In conclusion, instead of consciousness being profound, mystical, and hard to grasp, it is clear that people are very orderly about their decision processes. They simply apply hierarchical mental models. Almost always, a human's models have been copied from his fellows. Because of intellectual limitations, large groups of people share the same models and even the same tree structured hierarchy of models. Novel models are very rare — they happen about as frequently as intellectual revolutions. This is because most of the effort is in building a new model, and once this happens there are social benefits for communicating the model.
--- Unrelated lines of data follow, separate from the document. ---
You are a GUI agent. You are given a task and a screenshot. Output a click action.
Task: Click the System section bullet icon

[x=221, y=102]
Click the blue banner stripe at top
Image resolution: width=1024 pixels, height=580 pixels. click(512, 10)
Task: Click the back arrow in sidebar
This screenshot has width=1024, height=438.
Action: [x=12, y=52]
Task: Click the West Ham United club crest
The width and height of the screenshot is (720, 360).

Consciousness clearly consists of parameter fitting for widely disseminated models.

---

Postscript: Viewing consciousness in terms of parametric and non-parametric models also helps explain why people feel like they're terribly unique and have very unique experiences, while not having any startlingly unique thoughts or intellectual insights. This is because thoughts are communicated via parametric models. People are unique, but individuation can't occur in a parametric setting, because the models aren't flexible enough to encode individual experience. Experiences can be encoded in non-parametric models. Communicating this "gut" learning either involves telling stories (hence human affinity for stories) or transforming the non-parametric knowledge into a parametric model, which takes an immense amount of intellectual effort, so it's rather rare.
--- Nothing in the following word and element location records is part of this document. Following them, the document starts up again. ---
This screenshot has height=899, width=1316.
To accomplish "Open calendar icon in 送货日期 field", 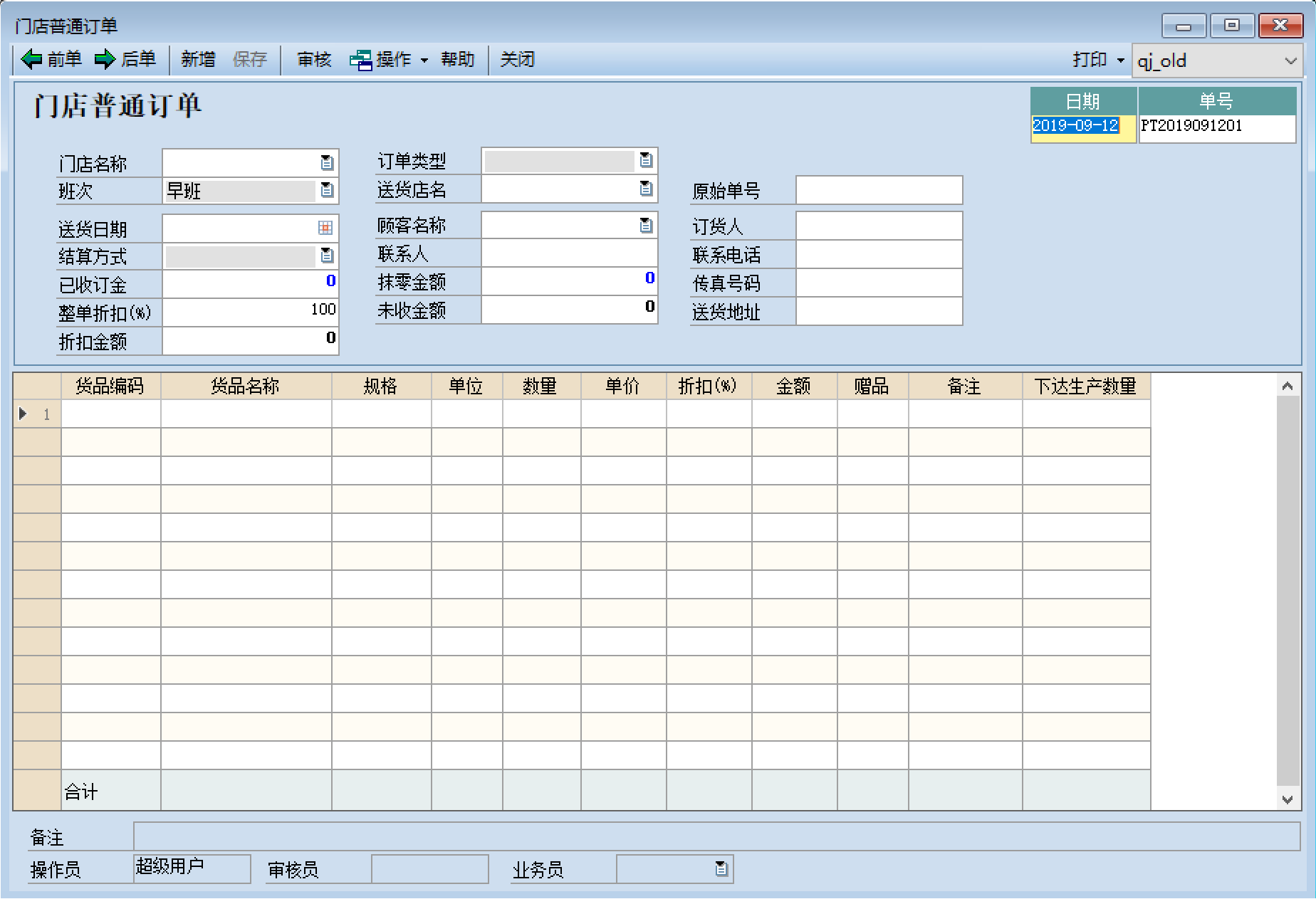I will [x=325, y=228].
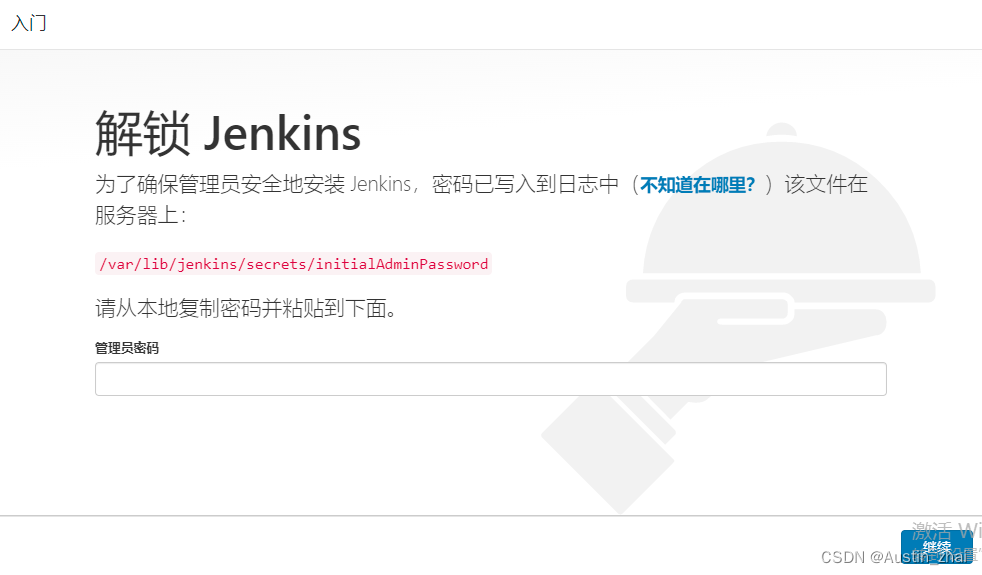The image size is (982, 575).
Task: Click the word Jenkins in the description paragraph
Action: coord(380,184)
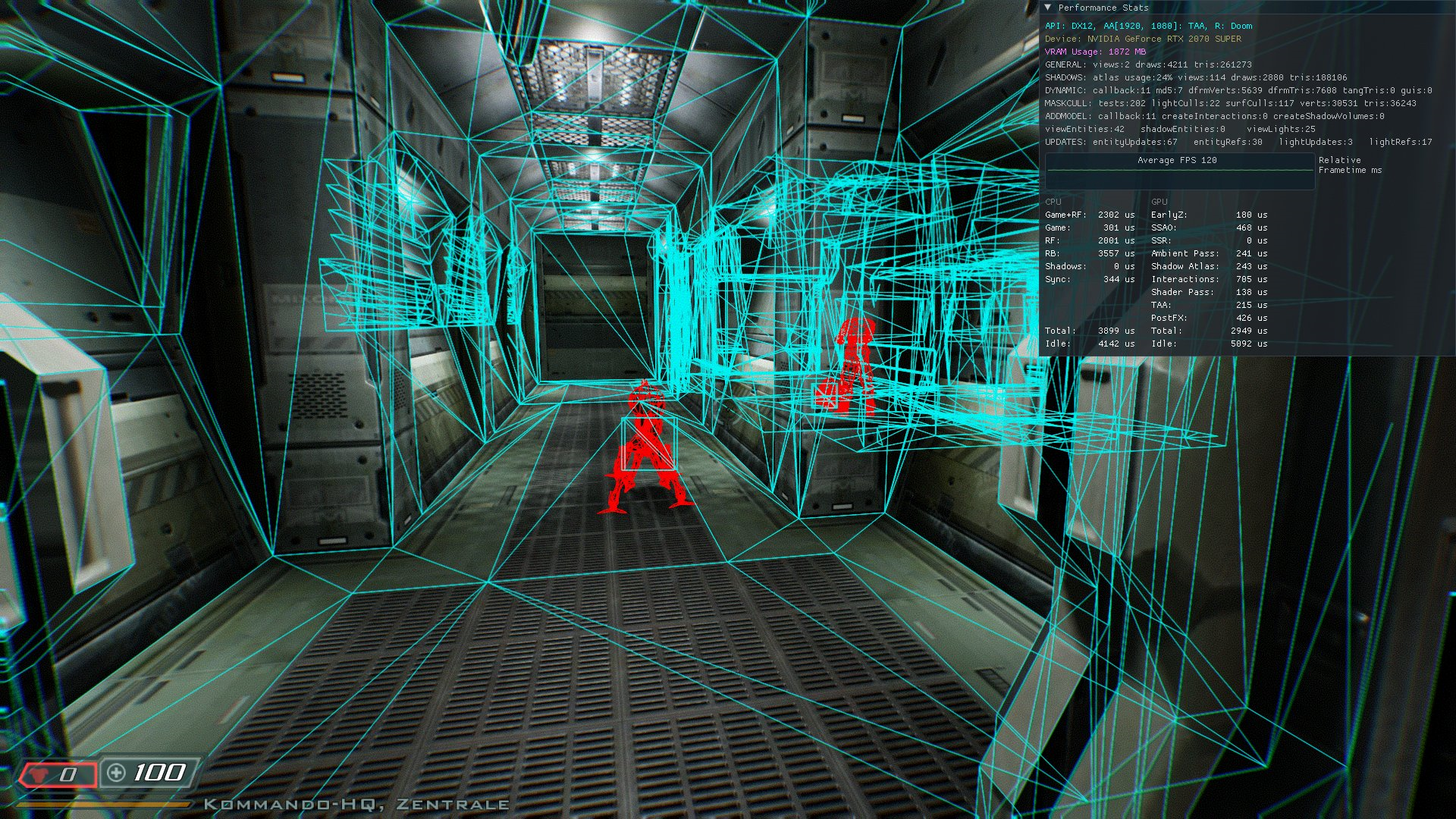Click the armor value 0 readout
The width and height of the screenshot is (1456, 819).
(x=69, y=774)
For example, most people simply experience their lives, but occasionally one encounters a person like Freud, who encoded a large number of human experiences into a parametric model. Freud's models are rather bizarre, yet much of psychology related back to Freud, because he was a root node in the model-space of psychology.
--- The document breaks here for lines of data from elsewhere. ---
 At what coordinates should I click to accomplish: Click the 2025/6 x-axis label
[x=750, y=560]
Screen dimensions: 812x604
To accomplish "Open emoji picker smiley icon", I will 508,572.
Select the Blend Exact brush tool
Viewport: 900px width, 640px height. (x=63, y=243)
This theory also makes predictions on the possible total number of parametric models. Because people are cognitive misers, any theory that has been widely communicated — by whatever means — will tend to be "baked in" to the tree of knowledge, while other theories will be ignored, or described as perturbations of the commonly accepted theory. Thus while many people before the time of Freud may have communicated theories similar to Freuds' (e.g. the inventors of Gestalt psychology, the Würzburg School, or philosophers such as Nietzsche), Freud communicated his theories more effectively, so his theories are remembered, and other theories are considered perturbations on Freud's model. Another example is the Cooley-Tukey FFT, discovered by Gauss in 1805 and re-discovered by Cooley and Tukey in 1965. The FFT remains attributed to Cooley and Tukey, and is considered a milestone in the development of computer science, despite its invention by Gauss one and a half centuries earlier — when computers didn't even exist! (The FFT was also discovered by Lanczos, prior to the re-discovery of Cooley and Tukey; Lanczos also discovered van Stockum dust before van Stockum!)

A global limit on the number of parametric models can be found based on limits on the depth of the tree, and the speed at which any given model can be learned. For example, it's difficult to have a working knowledge of quantum field theory before the age of 20, because simpler theories have to be learned first: arithmetic, algebra, calculus, classical physics, relativity, and quantum mechanics. If it takes 20 years to learn 7 paradigms, then naive extrapolation and a lifespan of 80 years gives a maximum tree depth of 28. After exceeding this maximum tree depth, it won't be possible for humans to do any further learning in the depthwise direction, and all future theories will have to create new branches in the horizontal direction. This is primarily a limitation due to lifespan and learning rate, not total cognitive capacity.